Em outras palavras, o que traduz a arte que se diz política é que o homem está inacabado; há muito a transformar para atingir as condições de um florescimento de suas capacidades; e, quando ele cumpre seu papel, é o de um sabotador das representações dominantes e de um provocador do desejo de outros horizontes. Então, ele aprende a “cobiçar o impossível: o que o poder das sociedades estabelecidas proíbe desejar para impedir de nascer e que deve ser conquistado”.12

Ele não pode mudar o mundo, mas cria a emoção de sentir que há jogo na ordem estabelecida, nas cabeças, nas aspirações − o que não poderia ser reduzido a estampar bons sentimentos progressistas nem à pequena busca pela provocação, que frequentemente se contenta em chocar o burguês, contente de ser burguês...

Mas essa arte não poderia também se dissolver na animação cultural nem ser esquecida pela educação artística, pois ela com certeza não busca “reencantar o mundo”: ela faz da crise de nossas realidades uma “festa das possibilidades”13 – nossas possibilidades coletivas e íntimas.

1 Discurso da Ministra da Cultura, Aurélie Filippetti, Rencontres d’Avignon, 15 jul. 2012.
2 Cf.

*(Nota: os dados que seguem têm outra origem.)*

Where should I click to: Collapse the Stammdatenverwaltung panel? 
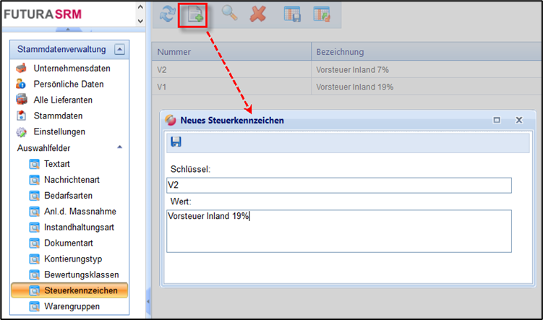120,50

Nathalie Heinich, Du peintre à l’artiste [Do pintor ao artista], Minuit, Paris, 1993.
3 Citado por Jules Huret, Enquête sur l’évolution littéraire [Pesquisa sobre a evolução literária], Bibliothèque Charpentier, Paris, 1891.
4 Cf. Les Misérables, un roman inconnu? [Os Miseráveis, um romance desconhecido?], Maison de Victor Hugo – Paris Musées, 2008.

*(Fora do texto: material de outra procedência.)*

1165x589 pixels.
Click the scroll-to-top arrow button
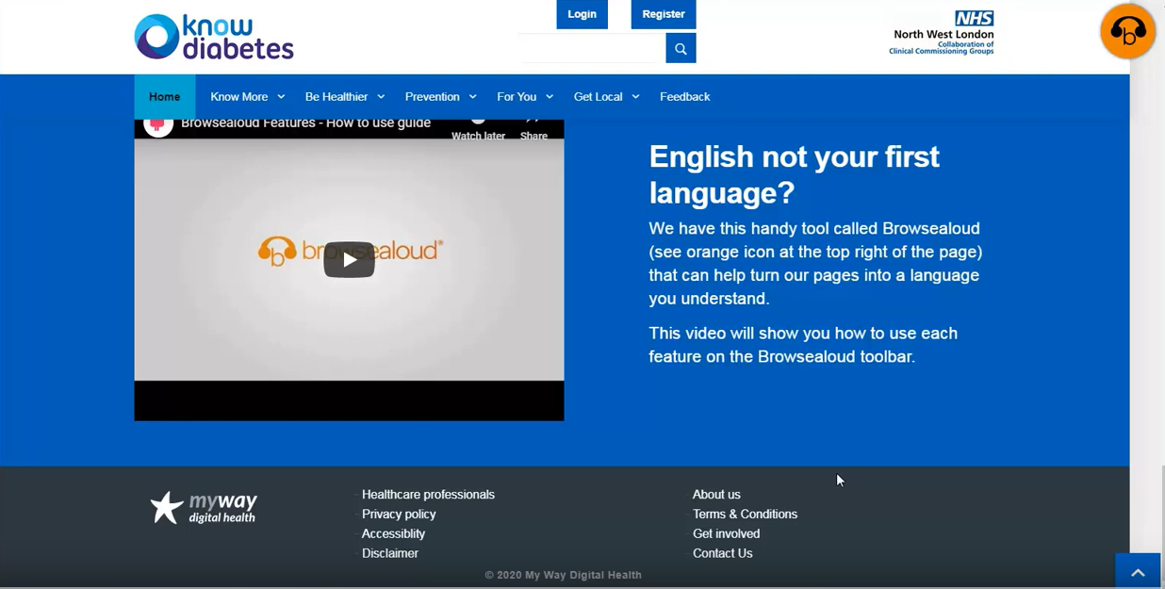(x=1137, y=571)
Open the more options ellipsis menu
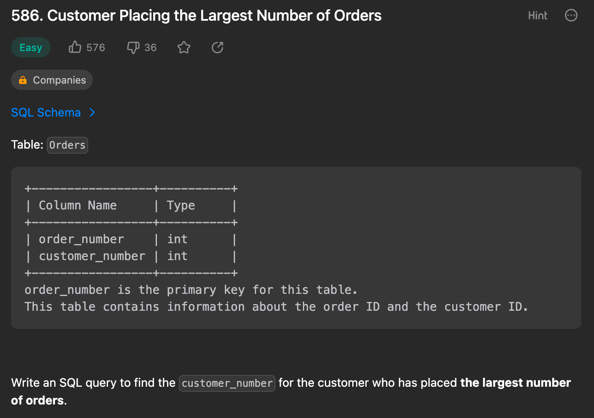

5 P ierre-Joseph Proudhon, “Du principe de l’art et de sa destination sociale (extraits)” [Do princípio da arte e de sua destinação social (trechos)]. In: Émile Zola e Pierre-Joseph Proudhon, Controverse sur Courbet et l’utilité sociale de l’art [Controvérsia sobre Courbet e a utilidade social da arte], Mille et Une Nuits, Paris, 2011.

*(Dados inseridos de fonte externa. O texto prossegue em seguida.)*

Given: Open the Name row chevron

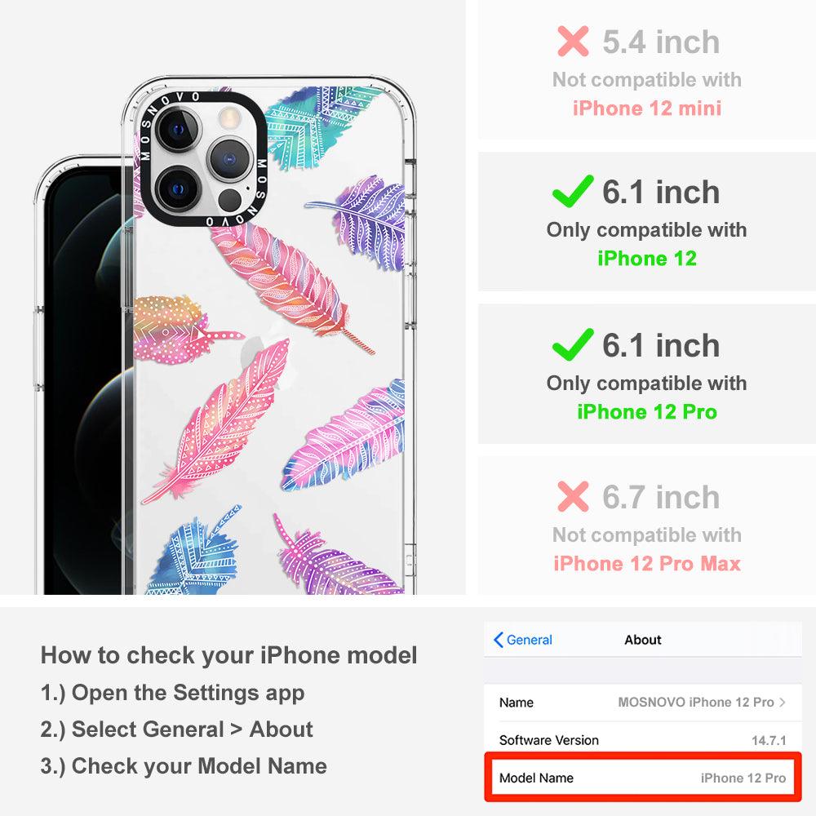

6 B ertolt Brecht, Petit Organon pour le théâtre [Pequeno Organon para o teatro], L’Arche, Paris, 1970.
7 Manfred Wekwerth, em “Bertolt Brecht”, Europe, n.856-857, Paris, ago./set. 2000.
8 B ertolt Brecht, “Appel aux jeunes peintres” [Chamado aos jovens pintores], Écrits sur la littérature et l’art [Escritos sobre a literatura e a arte], L’Arche, Paris, 1970.
9 Michael Löwy e Robert Sayre, Révolte et mélancolie. Le romantisme à contre-courant de la modernité [Revolta e melancolia. O romantismo na contracorrente da modernidade], Payot, Paris, 1992.
10 A natoli Lounatcharski, Théâtre et revolution [Teatro e revolução], Maspéro, Paris, 1971.
11 Karl Marx e Friedrich Engels, L’idéologie allemande [A ideologia alemã] (1846), Éditions Sociales, Paris, 1976.
12 Henri Maler, Convoiter l’impossible [Cobiçar o impossível], Albin Michel, Paris, 1995.
13 Ersnt Bloch, Le principe espérance [O princípio esperança], três volumes, Gallimard, Paris, 1976, 1982 e 1991.